Após descobrir que sua cidade não era o centro do mundo, Giza passa a frequentar furtivamente uma pequena vila vizinha, muito mais descontraída que a sua, onde prontamente faz calorosas amizades. Em meio a tudo isso, no dia em que a protagonista completa 18 anos – notem a importância simbólica da data – ela encontra e apaixona-se pelo jovem médico Tito, forasteiro que visita a cidade com regularidade. E é depois da paixão e das revelações emanadas da vila vizinha que o caldo entorna e a história que ia muito bem começa e se enveredar por caminhos infantis, que para um leitor adulto podem ser banais, previsíveis e tediosos. Estão lá o príncipe encantado e a Rainha (sim, aparece uma rainha na história, com seu séquito de ajudantes de obras e súditos fieis).
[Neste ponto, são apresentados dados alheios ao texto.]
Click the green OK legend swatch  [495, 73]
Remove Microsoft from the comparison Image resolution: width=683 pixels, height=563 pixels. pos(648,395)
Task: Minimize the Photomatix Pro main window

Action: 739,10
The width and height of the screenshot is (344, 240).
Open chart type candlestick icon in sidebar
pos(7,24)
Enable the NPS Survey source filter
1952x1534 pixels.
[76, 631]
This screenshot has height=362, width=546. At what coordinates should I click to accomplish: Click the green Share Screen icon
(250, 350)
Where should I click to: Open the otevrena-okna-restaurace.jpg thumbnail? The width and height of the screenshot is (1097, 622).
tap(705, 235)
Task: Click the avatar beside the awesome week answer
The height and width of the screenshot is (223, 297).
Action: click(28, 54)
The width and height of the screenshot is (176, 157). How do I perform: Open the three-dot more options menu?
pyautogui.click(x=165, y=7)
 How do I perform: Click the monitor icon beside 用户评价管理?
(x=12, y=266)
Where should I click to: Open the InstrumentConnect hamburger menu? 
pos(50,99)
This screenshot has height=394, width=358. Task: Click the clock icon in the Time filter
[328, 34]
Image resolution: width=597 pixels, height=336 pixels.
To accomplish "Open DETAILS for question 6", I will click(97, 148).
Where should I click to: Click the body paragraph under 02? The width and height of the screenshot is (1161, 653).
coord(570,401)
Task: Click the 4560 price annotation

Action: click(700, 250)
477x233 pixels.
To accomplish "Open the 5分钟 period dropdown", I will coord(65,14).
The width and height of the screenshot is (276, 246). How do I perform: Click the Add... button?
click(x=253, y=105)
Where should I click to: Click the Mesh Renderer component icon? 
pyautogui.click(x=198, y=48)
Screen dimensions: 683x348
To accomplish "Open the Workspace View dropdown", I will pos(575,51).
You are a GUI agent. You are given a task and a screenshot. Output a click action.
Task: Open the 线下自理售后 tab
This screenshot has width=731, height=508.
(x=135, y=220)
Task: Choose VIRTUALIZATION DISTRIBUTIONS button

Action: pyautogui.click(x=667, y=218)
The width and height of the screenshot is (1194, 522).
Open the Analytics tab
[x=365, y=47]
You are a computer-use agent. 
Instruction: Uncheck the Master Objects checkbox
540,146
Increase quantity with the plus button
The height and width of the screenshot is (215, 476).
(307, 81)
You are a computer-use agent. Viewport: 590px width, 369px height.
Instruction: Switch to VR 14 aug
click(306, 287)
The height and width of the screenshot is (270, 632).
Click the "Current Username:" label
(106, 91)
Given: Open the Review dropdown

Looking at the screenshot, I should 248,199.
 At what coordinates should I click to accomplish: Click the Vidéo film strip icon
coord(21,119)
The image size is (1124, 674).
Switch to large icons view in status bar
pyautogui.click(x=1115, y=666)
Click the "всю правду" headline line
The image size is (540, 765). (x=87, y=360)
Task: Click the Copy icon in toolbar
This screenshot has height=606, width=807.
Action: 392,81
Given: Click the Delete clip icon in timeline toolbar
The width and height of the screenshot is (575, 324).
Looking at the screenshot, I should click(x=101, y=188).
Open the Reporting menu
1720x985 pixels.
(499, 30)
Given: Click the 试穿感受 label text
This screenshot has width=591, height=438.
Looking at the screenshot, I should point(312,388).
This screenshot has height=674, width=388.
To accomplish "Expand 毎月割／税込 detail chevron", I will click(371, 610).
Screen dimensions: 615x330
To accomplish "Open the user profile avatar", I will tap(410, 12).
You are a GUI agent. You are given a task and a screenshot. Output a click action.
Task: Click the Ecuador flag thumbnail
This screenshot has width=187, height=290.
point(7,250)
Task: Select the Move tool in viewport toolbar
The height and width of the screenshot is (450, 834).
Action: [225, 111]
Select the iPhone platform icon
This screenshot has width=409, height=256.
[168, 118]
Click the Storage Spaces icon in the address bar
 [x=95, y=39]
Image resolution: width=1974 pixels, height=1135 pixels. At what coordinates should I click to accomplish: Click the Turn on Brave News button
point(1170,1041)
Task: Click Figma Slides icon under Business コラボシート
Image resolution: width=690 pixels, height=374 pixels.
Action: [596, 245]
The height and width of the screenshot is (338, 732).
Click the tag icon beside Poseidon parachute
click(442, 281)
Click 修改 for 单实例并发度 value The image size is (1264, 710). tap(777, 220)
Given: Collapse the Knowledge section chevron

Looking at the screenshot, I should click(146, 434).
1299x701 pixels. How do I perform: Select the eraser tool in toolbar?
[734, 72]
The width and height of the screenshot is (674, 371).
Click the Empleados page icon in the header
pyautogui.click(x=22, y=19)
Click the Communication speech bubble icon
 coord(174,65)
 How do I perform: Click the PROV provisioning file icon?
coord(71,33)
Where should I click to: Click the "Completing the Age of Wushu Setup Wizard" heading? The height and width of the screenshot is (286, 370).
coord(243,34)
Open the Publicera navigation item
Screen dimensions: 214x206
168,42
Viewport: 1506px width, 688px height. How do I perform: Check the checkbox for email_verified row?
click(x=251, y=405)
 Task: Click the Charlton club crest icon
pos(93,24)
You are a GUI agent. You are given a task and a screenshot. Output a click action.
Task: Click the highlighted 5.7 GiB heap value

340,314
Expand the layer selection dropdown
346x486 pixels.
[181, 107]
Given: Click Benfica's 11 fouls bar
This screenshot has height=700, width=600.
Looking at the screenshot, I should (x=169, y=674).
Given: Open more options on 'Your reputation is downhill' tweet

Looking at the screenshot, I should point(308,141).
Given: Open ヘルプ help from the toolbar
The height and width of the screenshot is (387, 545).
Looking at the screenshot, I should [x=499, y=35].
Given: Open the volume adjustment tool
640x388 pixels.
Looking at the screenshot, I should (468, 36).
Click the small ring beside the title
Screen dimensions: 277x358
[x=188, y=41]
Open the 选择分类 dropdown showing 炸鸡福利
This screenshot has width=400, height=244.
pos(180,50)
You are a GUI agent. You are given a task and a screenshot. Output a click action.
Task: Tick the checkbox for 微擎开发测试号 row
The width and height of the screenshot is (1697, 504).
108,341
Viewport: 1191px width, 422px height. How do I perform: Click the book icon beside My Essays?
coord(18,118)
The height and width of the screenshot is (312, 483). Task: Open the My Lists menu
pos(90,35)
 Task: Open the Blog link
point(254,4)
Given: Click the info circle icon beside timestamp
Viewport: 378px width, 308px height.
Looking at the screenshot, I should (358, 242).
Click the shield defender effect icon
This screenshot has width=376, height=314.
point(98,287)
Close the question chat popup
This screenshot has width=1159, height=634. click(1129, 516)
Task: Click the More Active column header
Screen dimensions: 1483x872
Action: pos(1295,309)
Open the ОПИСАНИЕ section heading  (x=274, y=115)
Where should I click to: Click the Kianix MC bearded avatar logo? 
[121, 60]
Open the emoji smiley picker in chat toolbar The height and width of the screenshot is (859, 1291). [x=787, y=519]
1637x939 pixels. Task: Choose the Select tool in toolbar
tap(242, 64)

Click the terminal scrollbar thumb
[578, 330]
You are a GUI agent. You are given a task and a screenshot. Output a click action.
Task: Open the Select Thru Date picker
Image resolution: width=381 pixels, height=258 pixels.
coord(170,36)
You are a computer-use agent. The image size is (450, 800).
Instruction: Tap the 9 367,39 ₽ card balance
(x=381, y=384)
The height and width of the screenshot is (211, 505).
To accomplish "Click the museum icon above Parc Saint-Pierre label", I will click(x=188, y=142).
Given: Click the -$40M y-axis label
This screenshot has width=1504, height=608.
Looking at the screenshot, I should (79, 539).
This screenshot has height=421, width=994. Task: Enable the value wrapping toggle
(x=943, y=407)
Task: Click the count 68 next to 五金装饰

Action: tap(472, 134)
Estão lá as referências à Cinderela (com a órfã criada por tias más e invejosas) e à Branca de Neve (com um copo de suco fazendo o papel da maçã). Há ainda outras referências, menos evidentes e mais diluídas, como, por exemplo, o anel misterioso, os templos e rituais fantásticos, que também contribuem para a guinada do romance ao nada.
E aquilo com que nos deparamos na segunda metade do romance não é o estilo fantástico surpreendente e quase táctil de Gabriel García Marquez, tampouco é o fantástico instigante e revelador de Adolfo Bioy Casares. Também não faz a linha da fantasia prodigiosa de um Murilo Rubião nem das alegorias sobrenaturais de um Erico Verissimo. Ou, para ficar em um exemplo bem contemporâneo, em sua trilogia 1Q84, o escritor japonês Haruki Murakami cria um mundo paralelo que dialoga com o mundo que conhecemos, e sua história é envolta num ambiente fantástico que propicia esses encontros entre o factível e o fantasioso, num trabalho competente e poderoso. Nada contra a presença da fantasia na literatura, mas o que aparece no livro A Filha das Flores já é um fantástico pasteurizado, de segunda mão, bebido e digerido de contos de fadas. A história e o estilo podem muito bem agradar leitores crescidos acompanhados de Harry Potter e amadurecidos na Saga Crepúsculo, mas também podem tornar a experiência enfadonha para leitores mais exigentes.